Neither did Zoom*. Their fuel costs went up over $50 million in less than a year and there was no way they could pass those rising costs on to their customers. This is a Black Swan event of the first order and shows you that sound business models can go south in a hurry and planning can be even more useless.
(* This would make a good case study and I hope one of my student teams will take this on. If Zoom and Go Travel Direct dot com had anticipated the rapid increase in fuel costs maybe they could have built-in an inflation factor into their pricing policies. But I would guess that if they had done this, they would have lost many of their customers and actually may have gone bankrupt even sooner. It is a difficult and possibly intractable problem but, perhaps, some creative genius student will solve the problem in his or her case study. An A or A+ awaits the student who can solve this conundrum.)
I suspect that what the US is currently experiencing in 2008 is not only a Black Swan event but also something that Malcolm Gladwell described in his book, The Tipping Point. Running (unsustainable) twin deficits (Trade and National Account) for many, many years, the US has been courting disaster during George W. Bush’s two terms. Either one by itself might have been manageable but when combined with a credit crunch, a housing meltdown, little or no personal savings, enormous household debt loads including high interest, unsecured debt such as credit card debt, ridiculous CEO pay levels tied not to long term performance of their companies but to short term stock market fluctuations, greed and corruption on Wall Street plus ever increasing complexity and opaqueness in financial products, sometime this year, the tipping point was reached and a non-linear event happened.
Anyway, every year between Xmas and New Year’s, I do a bit of goal setting and planning for the next year. As usual, I did exactly that between Dec. 26th, 2007 and January 7th, 2008. I sketched out a plan and put it up in my office where I could see it from my desk. Luckily for me, no one else could see it. I looked at it again at the end of August 2008 (just eight months later) and it was embarrassing. Every one of my plans lay in complete disarray—events had overtaken them and there wasn’t a single thing on my list that had panned out.
In that time, I had: gotten my real estate brokers license, sold an existing business, changed jobs (twice) and had to learn to live with higher interest rates and tighter credit restrictions because of the melt down in the sub-prime market. Things that were going to get done, didn’t and things that were going to get built, didn’t either.

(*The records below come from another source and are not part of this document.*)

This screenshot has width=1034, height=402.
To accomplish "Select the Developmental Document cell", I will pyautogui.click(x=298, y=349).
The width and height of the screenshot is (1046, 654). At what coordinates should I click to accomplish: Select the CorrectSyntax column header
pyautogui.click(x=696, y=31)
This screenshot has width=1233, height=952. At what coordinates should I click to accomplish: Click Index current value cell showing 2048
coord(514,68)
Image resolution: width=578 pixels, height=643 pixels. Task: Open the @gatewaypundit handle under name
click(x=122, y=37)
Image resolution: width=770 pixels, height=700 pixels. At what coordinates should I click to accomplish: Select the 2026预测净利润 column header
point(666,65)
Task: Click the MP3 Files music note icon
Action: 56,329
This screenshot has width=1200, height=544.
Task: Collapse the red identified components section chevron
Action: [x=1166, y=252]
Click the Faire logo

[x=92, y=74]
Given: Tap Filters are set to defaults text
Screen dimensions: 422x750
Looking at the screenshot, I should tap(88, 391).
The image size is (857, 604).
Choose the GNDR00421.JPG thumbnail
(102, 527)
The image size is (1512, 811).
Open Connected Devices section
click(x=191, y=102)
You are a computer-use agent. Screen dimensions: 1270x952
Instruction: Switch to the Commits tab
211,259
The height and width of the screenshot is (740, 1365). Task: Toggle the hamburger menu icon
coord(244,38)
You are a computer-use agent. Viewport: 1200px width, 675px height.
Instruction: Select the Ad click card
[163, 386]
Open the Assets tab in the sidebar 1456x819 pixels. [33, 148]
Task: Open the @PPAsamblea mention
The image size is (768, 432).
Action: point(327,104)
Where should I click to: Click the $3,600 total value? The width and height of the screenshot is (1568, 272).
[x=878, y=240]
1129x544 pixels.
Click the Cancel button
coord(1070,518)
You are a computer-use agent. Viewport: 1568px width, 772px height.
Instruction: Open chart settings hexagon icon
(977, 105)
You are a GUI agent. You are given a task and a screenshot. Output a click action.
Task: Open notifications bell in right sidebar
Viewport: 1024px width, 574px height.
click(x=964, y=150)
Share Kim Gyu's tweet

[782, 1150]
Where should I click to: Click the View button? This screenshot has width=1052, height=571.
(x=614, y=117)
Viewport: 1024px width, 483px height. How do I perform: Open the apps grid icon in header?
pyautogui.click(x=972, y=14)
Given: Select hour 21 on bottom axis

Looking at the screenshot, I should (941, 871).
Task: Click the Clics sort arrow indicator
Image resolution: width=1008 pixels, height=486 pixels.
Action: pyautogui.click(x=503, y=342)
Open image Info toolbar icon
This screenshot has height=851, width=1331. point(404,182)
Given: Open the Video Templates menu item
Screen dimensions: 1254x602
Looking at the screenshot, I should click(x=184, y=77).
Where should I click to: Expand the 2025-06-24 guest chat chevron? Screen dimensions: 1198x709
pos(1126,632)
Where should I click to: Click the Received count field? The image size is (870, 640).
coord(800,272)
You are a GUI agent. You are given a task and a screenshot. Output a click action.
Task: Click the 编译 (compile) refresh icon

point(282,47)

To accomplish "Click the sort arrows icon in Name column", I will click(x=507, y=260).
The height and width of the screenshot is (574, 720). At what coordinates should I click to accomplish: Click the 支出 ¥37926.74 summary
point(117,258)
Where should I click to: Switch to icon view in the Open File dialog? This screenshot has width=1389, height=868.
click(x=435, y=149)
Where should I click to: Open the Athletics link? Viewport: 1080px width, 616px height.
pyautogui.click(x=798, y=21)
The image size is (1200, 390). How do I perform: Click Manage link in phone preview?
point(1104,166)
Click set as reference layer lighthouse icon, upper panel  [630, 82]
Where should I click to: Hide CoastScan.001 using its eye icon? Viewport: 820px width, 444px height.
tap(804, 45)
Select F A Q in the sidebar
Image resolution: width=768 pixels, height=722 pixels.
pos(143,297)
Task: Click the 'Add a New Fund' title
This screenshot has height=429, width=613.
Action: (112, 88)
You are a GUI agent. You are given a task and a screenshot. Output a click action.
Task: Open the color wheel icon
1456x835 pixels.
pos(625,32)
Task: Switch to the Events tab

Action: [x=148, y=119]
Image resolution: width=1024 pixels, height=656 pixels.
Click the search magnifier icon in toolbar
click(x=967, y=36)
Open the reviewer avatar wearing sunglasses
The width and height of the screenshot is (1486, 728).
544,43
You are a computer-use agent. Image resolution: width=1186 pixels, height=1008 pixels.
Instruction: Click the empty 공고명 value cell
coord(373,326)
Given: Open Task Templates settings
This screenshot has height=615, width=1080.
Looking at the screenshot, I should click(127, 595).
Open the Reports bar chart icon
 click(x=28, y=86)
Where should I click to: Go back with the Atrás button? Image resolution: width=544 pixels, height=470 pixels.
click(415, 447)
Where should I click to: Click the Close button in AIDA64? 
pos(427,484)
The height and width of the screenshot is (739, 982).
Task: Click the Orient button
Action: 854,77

That doesn’t mean that 2008 is a write-off; far from it. I work with really nice people, I am glad I sold one of the businesses so that I could concentrate more on my University work and my work with the Brokerage and I hope for better days ahead. When one door shuts, two more open!
What I am saying is that being more innovative and creative is very important. I believe that you can learn to be more innovative and creative. But part of that is learning to take advantage of unpredictable events—somehow seeing that toothpaste powder and dental floss go together or that getting my broker’s license would lead to a completely new situation in my life, a better one.
Entrepreneurs know that necessity is the mother of invention and, while I wouldn’t wish all of the circumstances I have faced to be replicated for anyone else, I think you have to recognize that chance plays a big part in life. Mind you, you have to be open to change, be able to see how seemingly unrelated things are, in fact, relevant to each other and be prepared to seize the day.